Не нравилось им и существование других команд. Вероятно, они были несправедливы. Почему бы и нет? У них ведь не было монополии на уничтожение террористов. Никто им не обещал персональную лицензию на охоту за ними. И уж Эфраим тем более. Он просто сказал тогда Карлу, что на этот вопрос ответить не может. Это война. И генерал Цви Замир не гарантировал своим гостям особые привилегии — убивать столько монстров, сколько они пожелают.

В армии Авнер воевал бы плечом к плечу с бойцами других подразделений и ему бы и в голову не пришло возражать против того, что соседи стреляют по тем же целям. Совсем наоборот. Он был бы им за это только признателен.

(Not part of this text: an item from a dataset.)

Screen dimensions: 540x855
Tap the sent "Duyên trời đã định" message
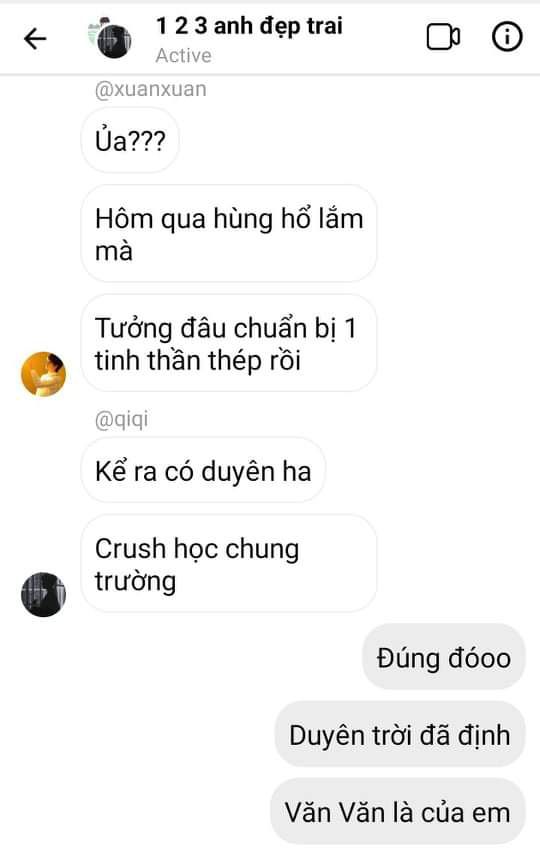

Но в их теперешней деятельности было что-то особое, специфическое. И мысль о том, что кто-то делает то же самое, была невыносимой. Почему? Они не могли бы точно сформулировать ответ на этот вопрос. Может быть, они ошибались? Но после трагедии в Лиллехаммере Авнер не раз возвращался к одной и той же мысли — сколько же человек посетили Голду Меир на ее квартире? Скольких еще она обнимала за плечи? Кто еще с этого момента становился «делателем» еврейской истории? Сколько еще таких «екке-поцев» болтается по всему свету, все время вспоминая ее рукопожатие, ее голос… И рискуют жизнью в уверенности, что делают что-то необыкновенное, что они единственные. А на самом деле? На самом деле — они не более чем солдаты, как и все остальные, как любой рядовой, потеющий в танке где-нибудь на Голанских высотах.

Но ведь они и в самом деле солдаты. Разве не стыдно беспокоиться о таких вещах? Ганс высказал общее мнение, когда после небольшой паузы произнес:

— Ребята, я думаю, нам надо запомнить, что мы не киногерои.

Так-то оно, так. Но все же…

Почему, почему галицийцы включили в список, выданный команде в Норвегии, те же имена, что и в список для них? Разве все террористы наперечет? Зачем было посылать их охотиться за Саламэ? Неужели всем командам был выдан один и тот же список?

И возможно ли, — при этой мысли у Авнера даже сердце сжалось, — что там, в Тель-Авиве, даже не знают, какая именно группа уничтожила того или иного лидера террористов? «Я узнаю из газет, — сказал когда-то Эфраим. Может ли быть, что их заслуги в Риме, Париже и Никозии приписывали другим?

Нет, этого быть не могло. Они встречались с Эфраимом в Женеве перед рейдом на Бейрут и рассказали ему тогда о своих делах. Однако ему это, по всей вероятности, было безразлично. Но именно это безразличие и было оскорбительно для них. С другой стороны, — а почему, собственно, Эфраиму должно было быть важным, кто непосредственно уничтожил того или иного террориста? Не было ли это чувство оскорбленного достоинства вообще ошибкой? Вместо того, чтобы ощущать себя простым солдатом, Авнер сам ставил перед собой эти вопросы, вероятно, только для того, чтобы оправдать владевший им страх. В этом и состоит истинная причина его настроения, решил он.

Все эти размышления о бессмысленности усилий, о безразличии к их героизму, о том, что они не оценены по заслугам, наконец, о необходимости делить славу с кем-то, может быть, подсказаны этим ощущением страха? Не мог же он признаться самому себе, что боится. И все-таки его настроение имеет только одно объяснение — он просто трус, который старается найти своей трусости оправдание.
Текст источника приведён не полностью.